On 20/03/2020 19:00, Mikel Maron wrote:
   But this thread is from Facebook trying to change that. To side step imports.
No they're not. It's a couple sections in a blog post that is being wildly 
misinterpreted.

It's perhaps worth remembering how we got here:

https://news.ycombinator.com/item?id=17856687

describes Facebook's initial engagement with OpenStreetMap. Apparently " It ended up not being so bad however.
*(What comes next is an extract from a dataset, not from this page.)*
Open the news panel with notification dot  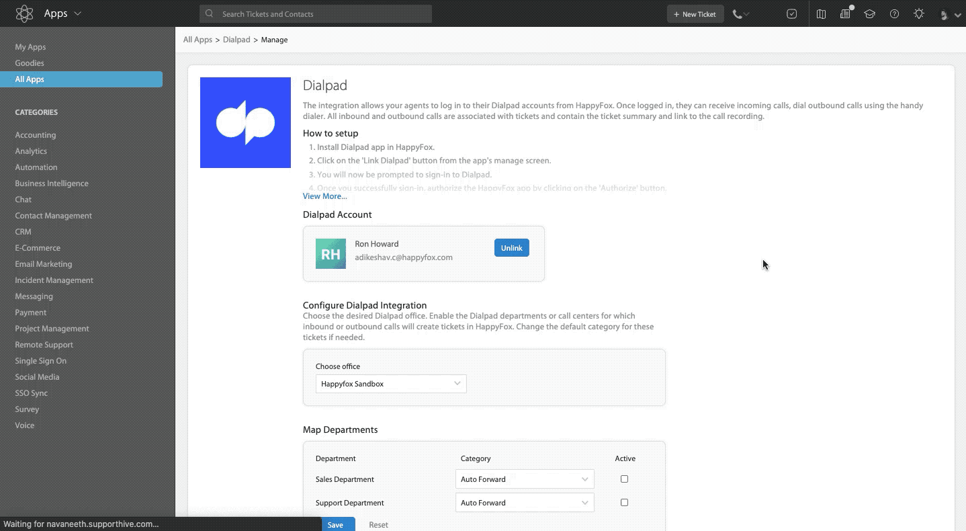point(845,13)
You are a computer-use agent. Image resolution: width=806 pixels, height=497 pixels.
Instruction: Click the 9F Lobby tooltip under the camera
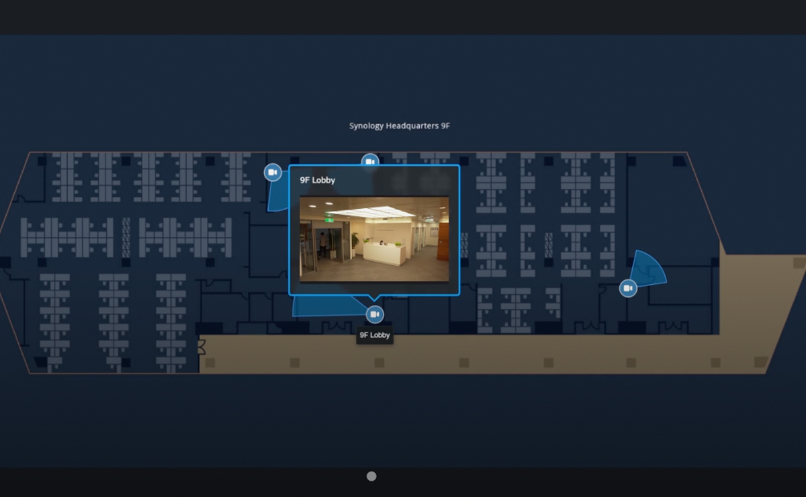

The entirety of the bad edits were reverted in a few minutes with oversight from the head of the OSM data working group".  I was part of the "bucket and shovel" reaction to the pile of excrement that Facebook dropped on Egypt there, and those evenings are ones that I won't get back.
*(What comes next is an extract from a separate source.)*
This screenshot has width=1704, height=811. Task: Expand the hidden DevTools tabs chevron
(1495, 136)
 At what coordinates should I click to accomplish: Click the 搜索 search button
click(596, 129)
It appears to be only because their previous undocumented import attempts were reverted, and they received pushback from OSM mappers after other edits elsewhere such as https://forum.openstreetmap.org/viewtopic.php?id=63456 that they are trying this new strategy.

That's not to say that using "many eyes" to sanity-check "AI"-detected stuff and to prompt human mappers to add things that they can see but otherwise might not is necessarily a bad thing - it isn't, provided the human mappers are in control and familiar with the process* and likely quality of the data** that it is suggested that they add, and familiar with the area into which they are adding stuff so that they can avoid adding (e.g.) walls as roads (in the Egypt example) or crop tramlines as roads (via Rapid).
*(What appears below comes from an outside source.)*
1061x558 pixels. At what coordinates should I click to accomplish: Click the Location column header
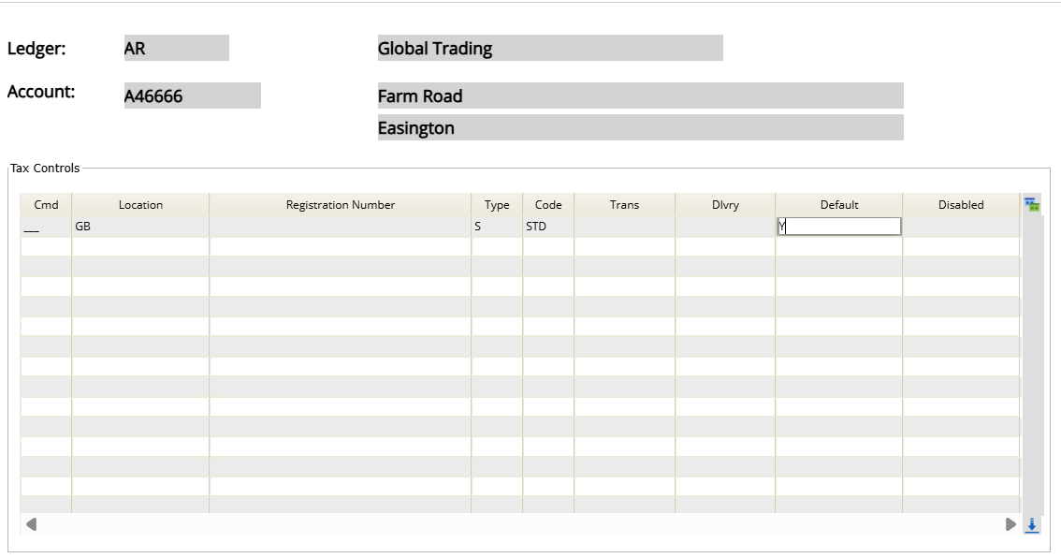pos(140,205)
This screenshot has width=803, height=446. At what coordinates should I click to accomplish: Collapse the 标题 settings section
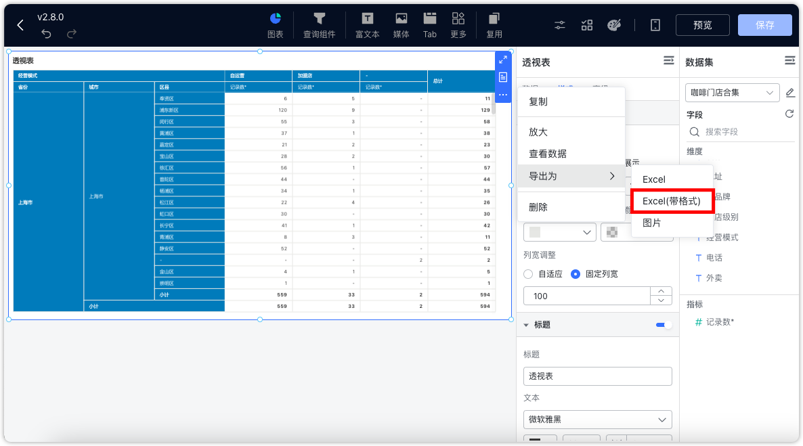(x=527, y=324)
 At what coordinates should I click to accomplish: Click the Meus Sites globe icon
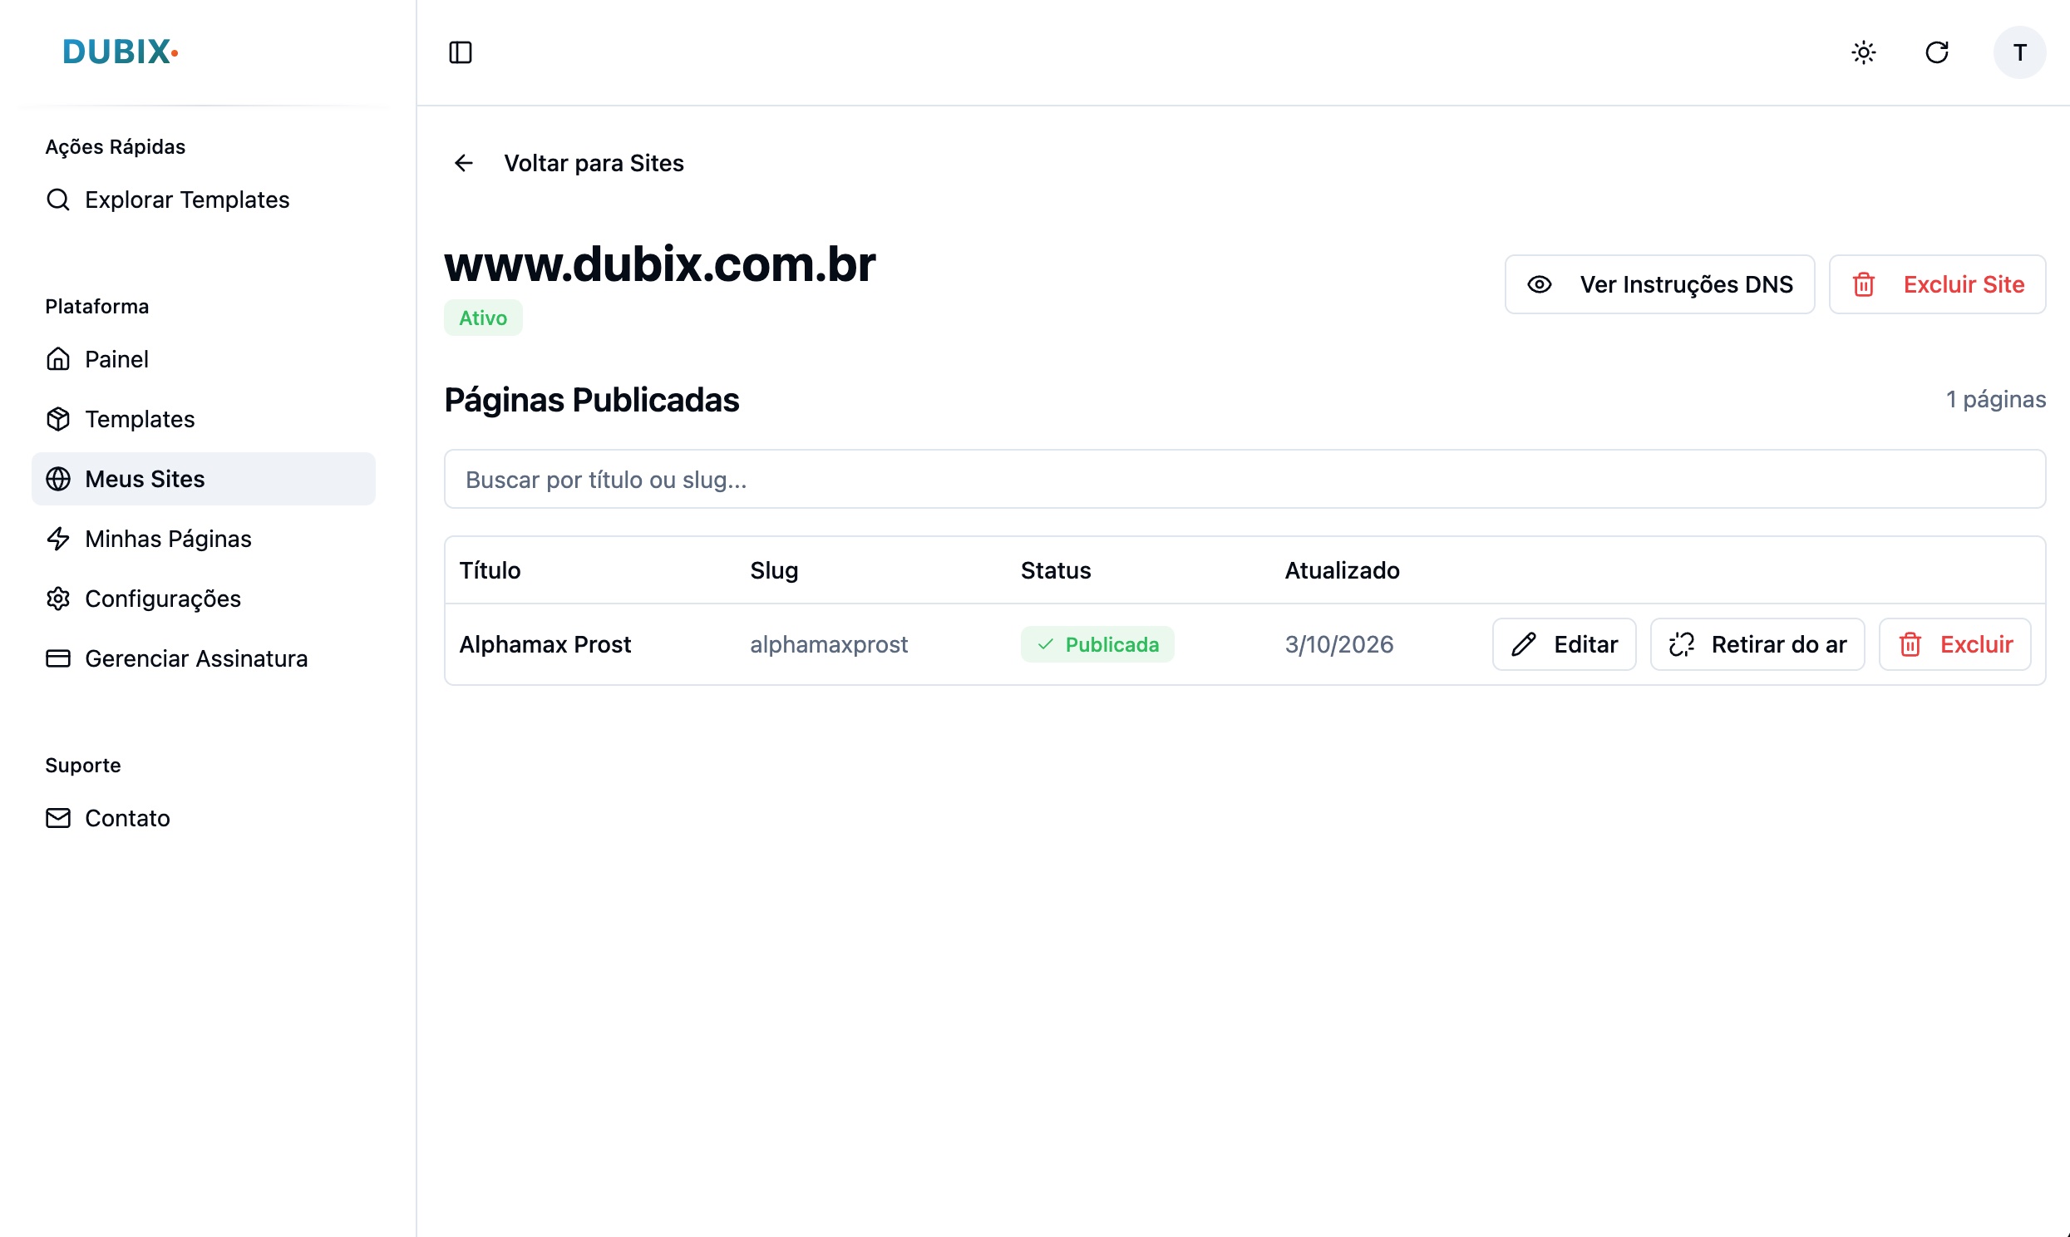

However it _is_ true that Facebook have a history of trying to "side step imports" (actually, worse than that).

Best Regards,

Andy

(from OSM's Data Working Group, but writing here in a personal capacity)

* I've not seen it documented how anyone can understand "why xyz was detected here" - what source data was used, what alorithm, etc.

** we've seen examples in the US where Rapid-added stuff has been voluntarily deleted by the mappers who added it because the quality was rubbish.  Issues include offsets in the source data, poor quality of MS building footprints in some areas in addition to the "misdetections" already mentioned.